SHORT EXERCISE:
Pull out every line of the material from the one containing "Focus the Stichwort search field" down to the end of the material, both included, word for word. Leave the pictures out.

───── EXCERPTED RECORDS

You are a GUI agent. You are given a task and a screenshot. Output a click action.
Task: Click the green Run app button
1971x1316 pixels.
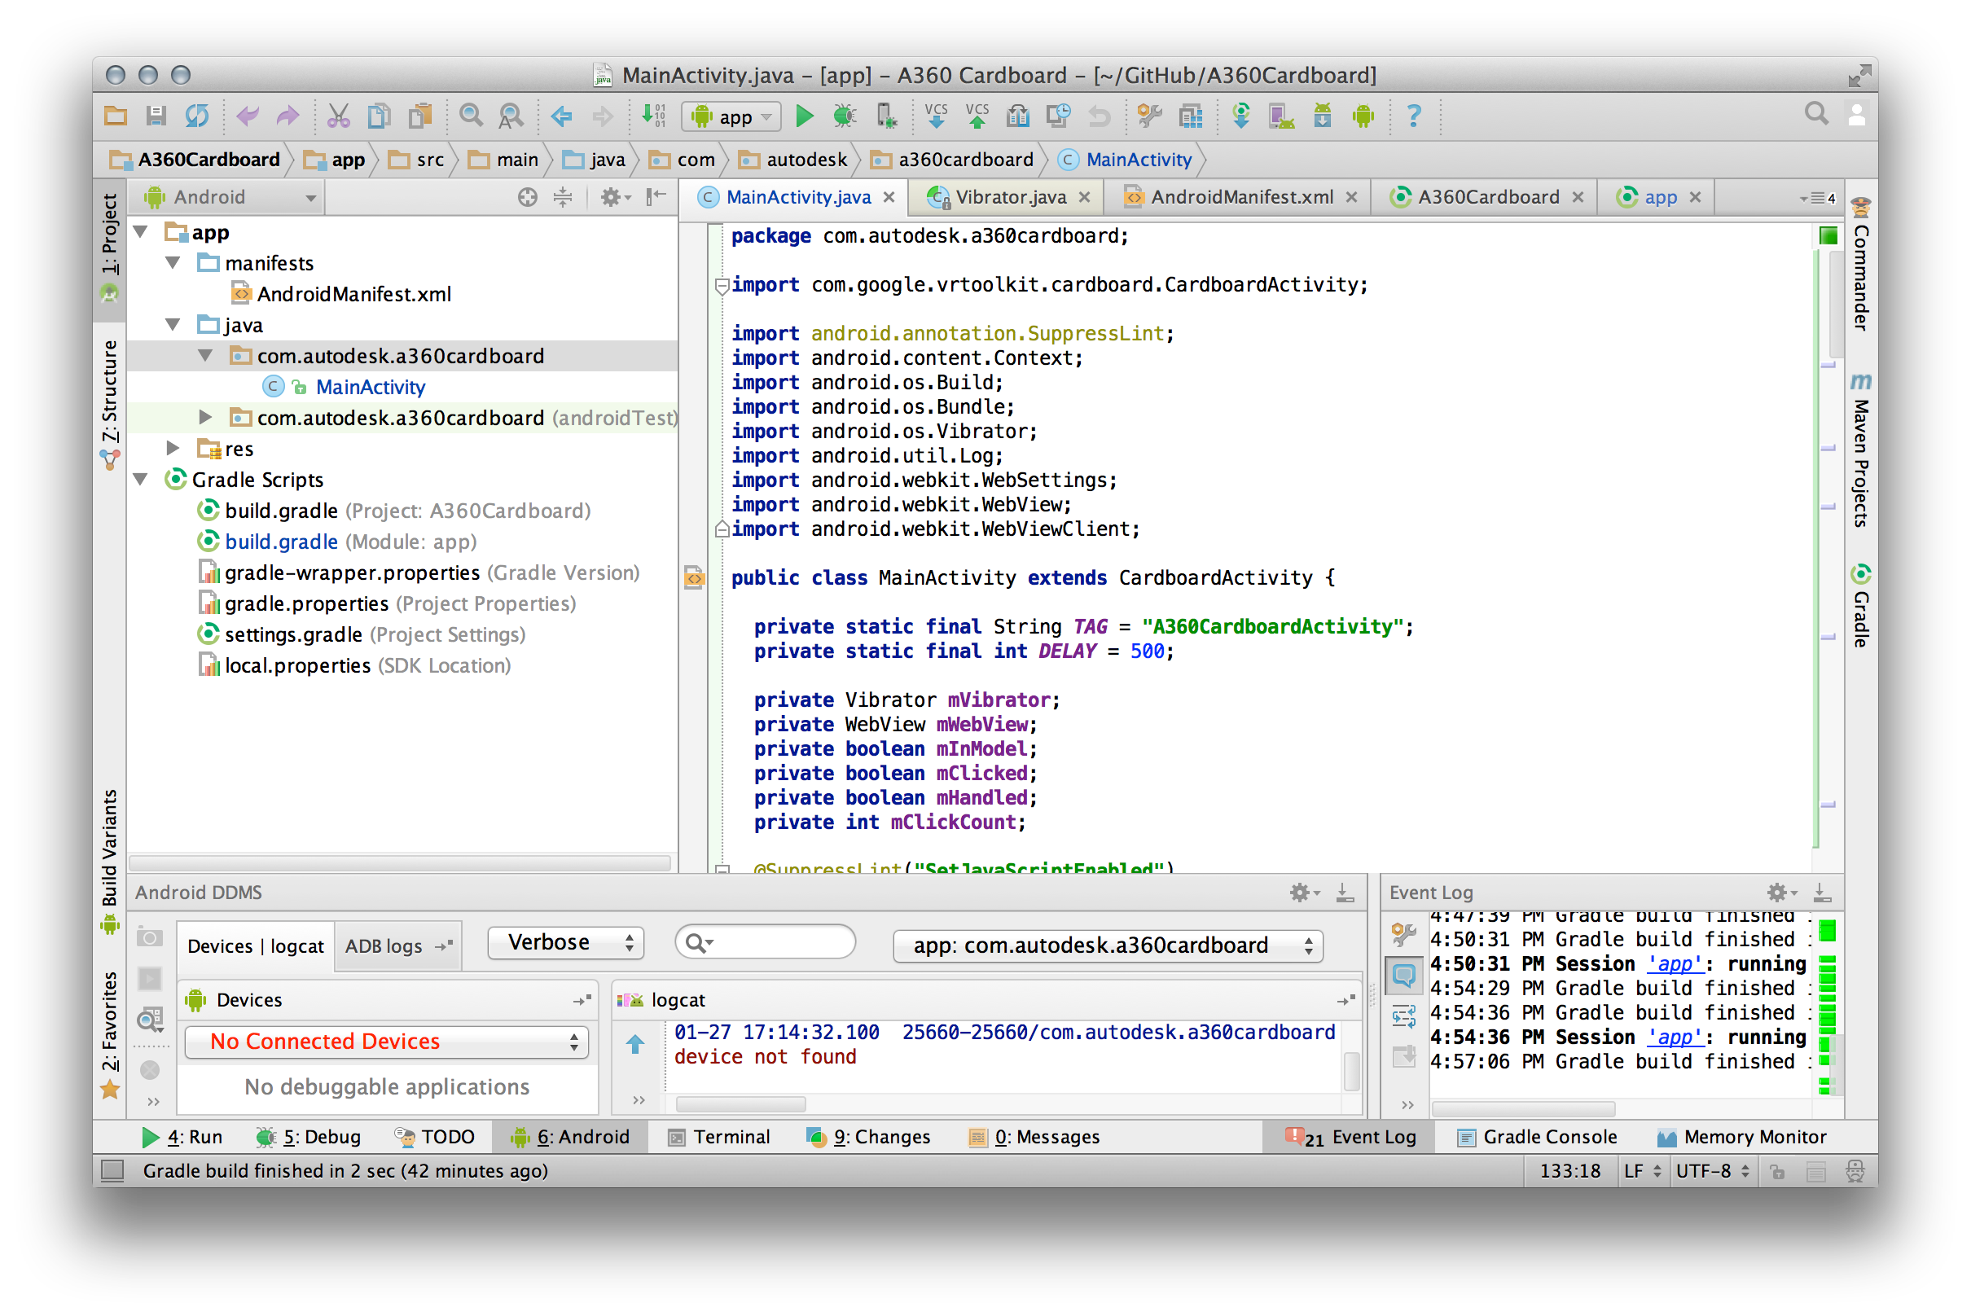[804, 116]
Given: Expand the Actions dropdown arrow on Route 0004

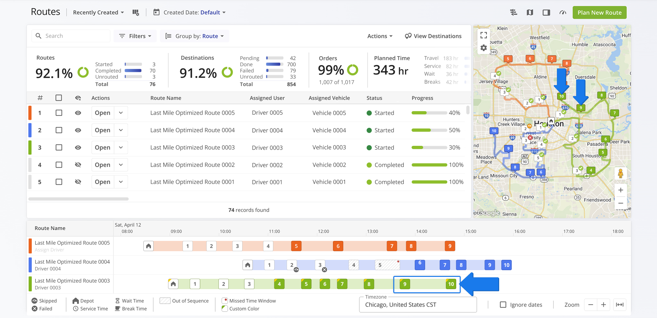Looking at the screenshot, I should [x=121, y=130].
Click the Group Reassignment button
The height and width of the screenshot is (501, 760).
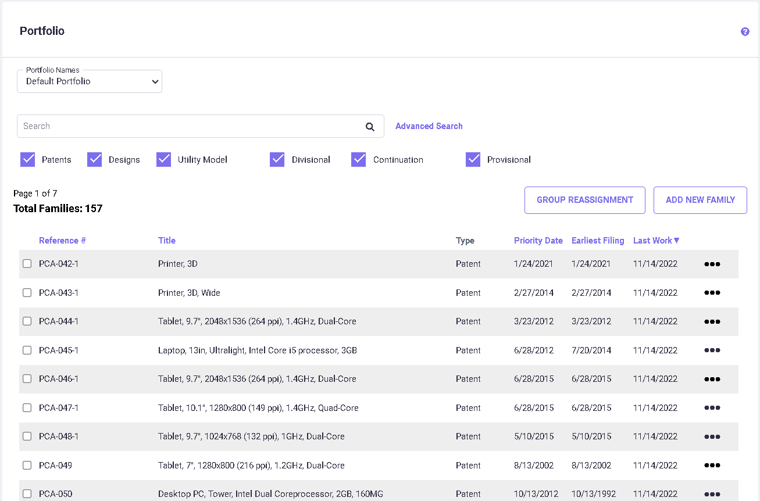584,200
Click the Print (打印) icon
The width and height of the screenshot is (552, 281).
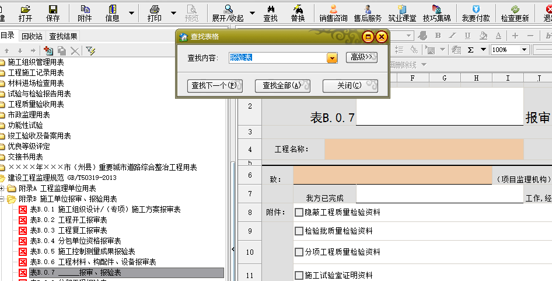(x=155, y=12)
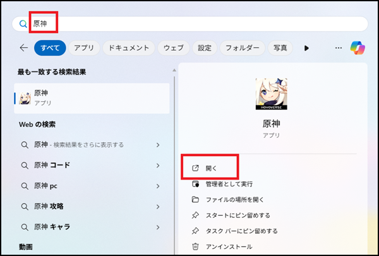Click the large 原神 HoYoverse thumbnail
379x256 pixels.
click(270, 94)
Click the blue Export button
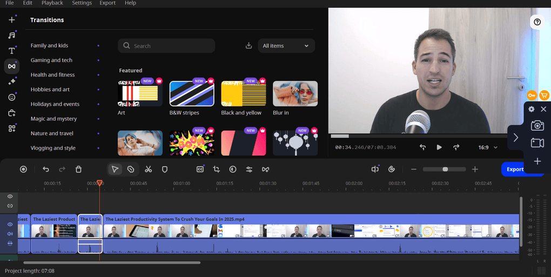The width and height of the screenshot is (551, 277). [513, 169]
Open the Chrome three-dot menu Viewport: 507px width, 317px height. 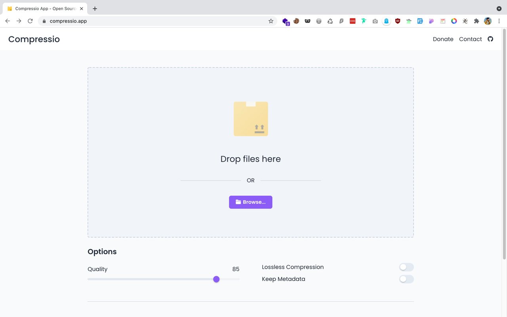(499, 21)
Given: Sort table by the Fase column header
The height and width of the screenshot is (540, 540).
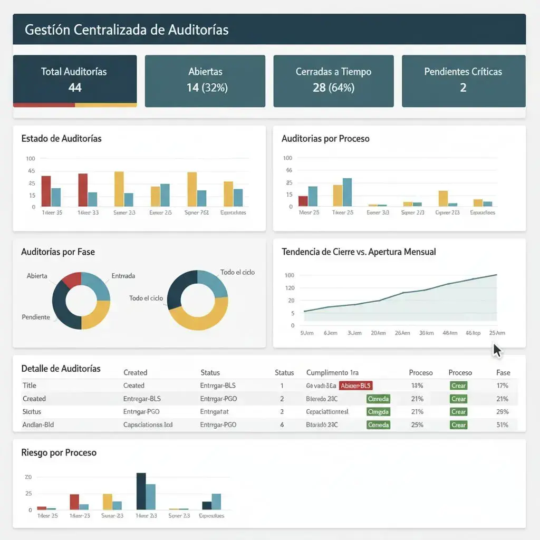Looking at the screenshot, I should 503,372.
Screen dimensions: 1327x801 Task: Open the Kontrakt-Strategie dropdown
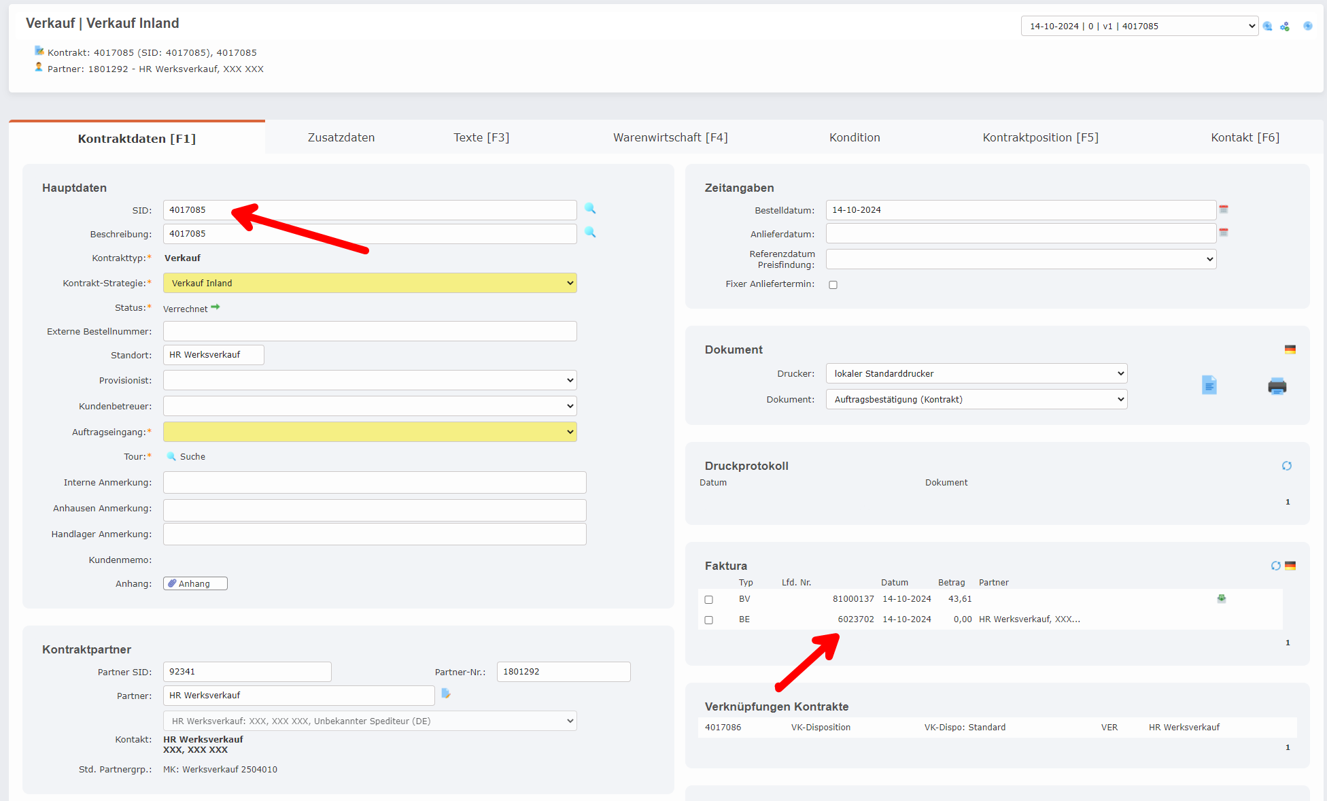[370, 283]
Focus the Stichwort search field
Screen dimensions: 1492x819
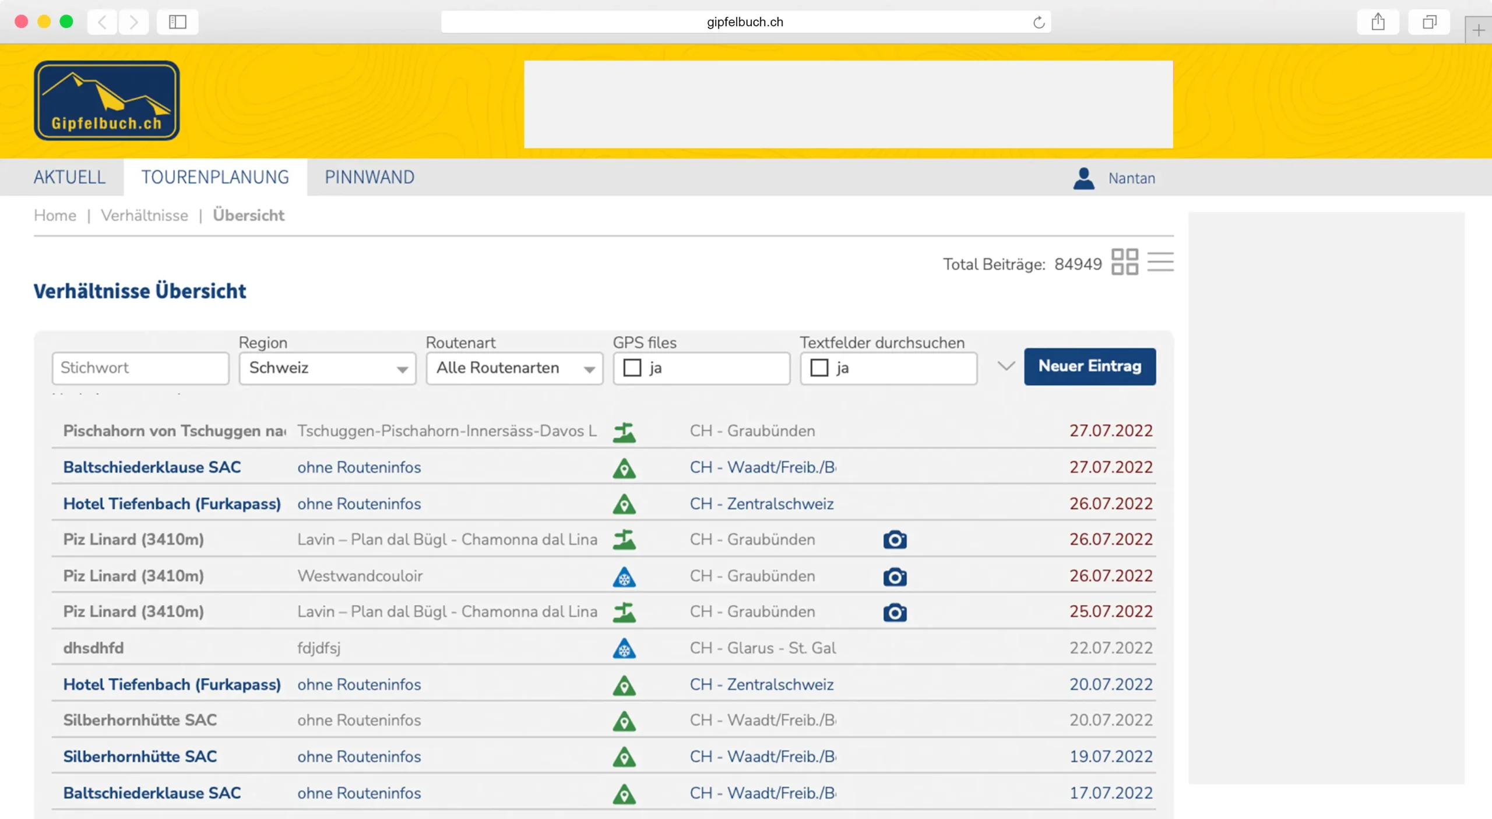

──────────

TASK SOLUTION:
Focus the Stichwort search field
Screen dimensions: 1492x819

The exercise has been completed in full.